* EXERCISE DESCRIPTION *
Retype the material word for word, from the line containing "Expand the Engage menu dropdown" through the end of the material, including both ends. Leave the pictures out of your answer.

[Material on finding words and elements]
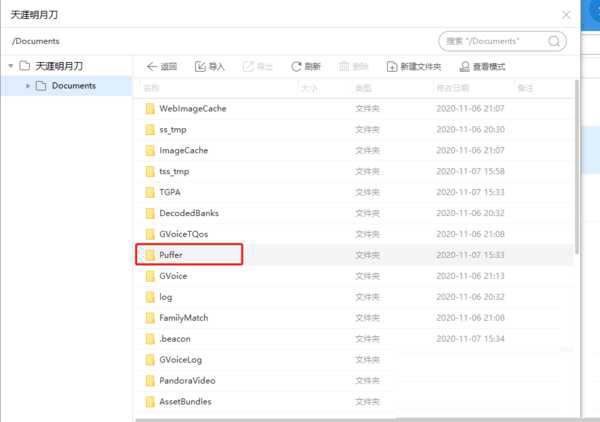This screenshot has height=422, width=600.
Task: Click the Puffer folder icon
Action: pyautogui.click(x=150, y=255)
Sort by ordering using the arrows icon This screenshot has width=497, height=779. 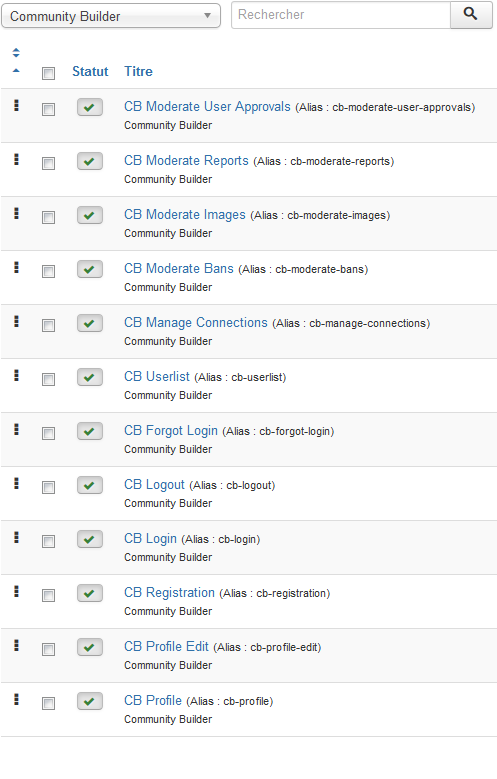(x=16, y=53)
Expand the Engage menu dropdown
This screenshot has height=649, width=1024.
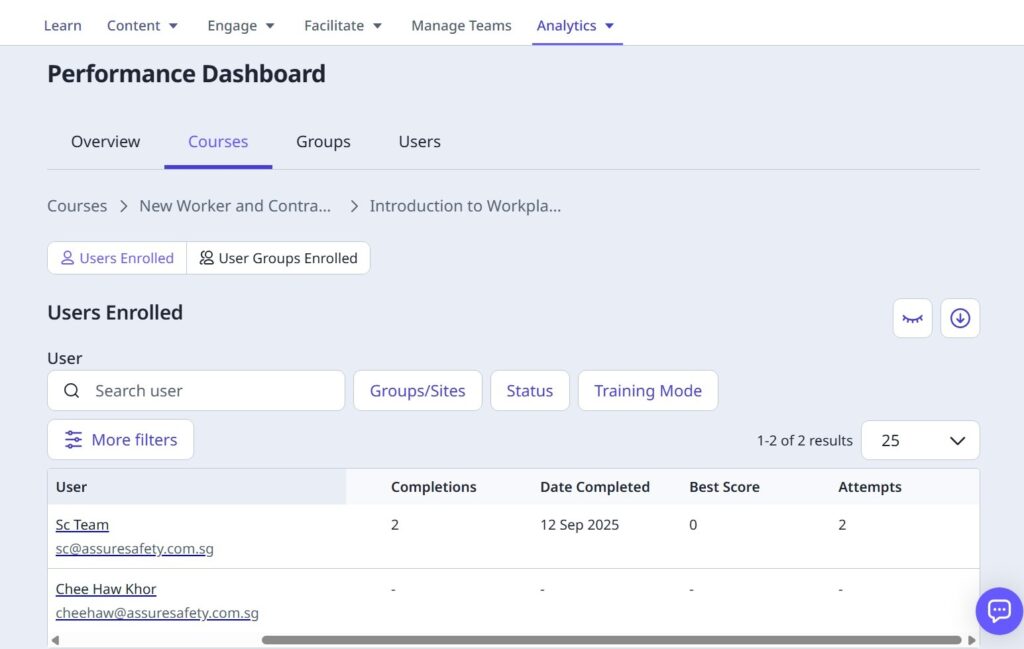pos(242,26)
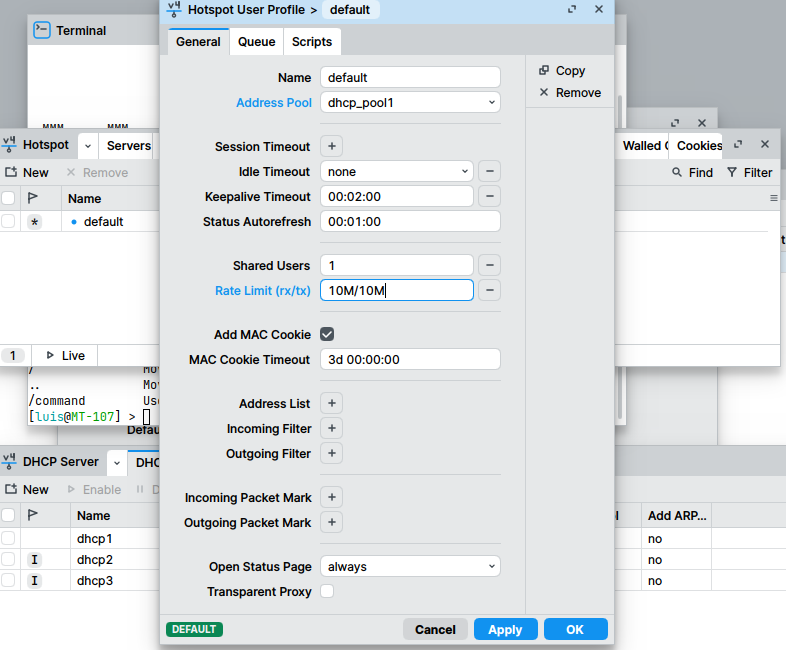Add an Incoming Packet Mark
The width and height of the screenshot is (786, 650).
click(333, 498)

* EXPECTED OUTPUT *
Expand the Engage menu dropdown
This screenshot has height=649, width=1024.
pos(242,26)
Add an Incoming Packet Mark
The width and height of the screenshot is (786, 650).
click(333, 498)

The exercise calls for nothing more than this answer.